So, I am always looking out for ways to make my favorites into tasty but healthy alternatives.
Voila. The classic tabbouleh salad but without the bulgur wheat. Yes, unfortunately I checked. Bulghur, though a whole grain, is still not gluten-free. So, I have two alternatives for you…quinoa and riced cauliflower. Some people are so sensitive to sugar spikes that quinoa can still be a problem. These are the people who can be sensitive to fruits like berries and even grapefruit, believe it or not. So…another alternative is the riced cauliflower, which can make the most innocent tabbouleh of all. Try it and let me know what you think:
- 1/4 cup olive oil
- 1/4 cup fresh lemon juice, or more to taste
- 3 large garlic cloves, minced
- 1 cup quinoa, prepared according to packaged directions, or riced cauliflower, which you can often find in the produce section of your grocery store or create yourself by pulsing cauliflower heads to the size of rice kernels.
- 1 cup chopped, seeded organic tomatoes
- 1/2 – 1 cup parsley, curly or Italian according to preference
- 2 large green onions, chopped. (you can use bulb onions if preferred)

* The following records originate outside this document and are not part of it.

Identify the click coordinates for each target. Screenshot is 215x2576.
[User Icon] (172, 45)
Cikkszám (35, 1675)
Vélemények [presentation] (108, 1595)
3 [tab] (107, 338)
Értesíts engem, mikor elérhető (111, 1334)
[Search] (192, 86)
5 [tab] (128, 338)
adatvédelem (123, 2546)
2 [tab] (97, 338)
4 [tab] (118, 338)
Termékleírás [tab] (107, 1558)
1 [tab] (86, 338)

- 2 tablespoons chopped fresh mint, or if out of season, 1 1/2 tablespoons dried
- 1 cucumber chopped
Whisk oil, lemon juice and garlic in small bowl to blend. Set aside. Prepare quinoa according to package directions (usually one cup quinoa to two cups water, bring to boil, cover and reduce for 15 minutes). Let cool. If using riced cauliflower it will have been pulsed raw, so you can add immediately to tomatoes, parsley, cucumber, onions and mint. Add oil/lemon mixture and too to blend. Season with salt and pepper to taste. Cover and chill for at least 30 minutes to let flavors become acquainted. Serve or can be made 1 day ahead.
This should satisfy those Middle Eastern foodies who love the stuff but don’t want the wheaty aftermath!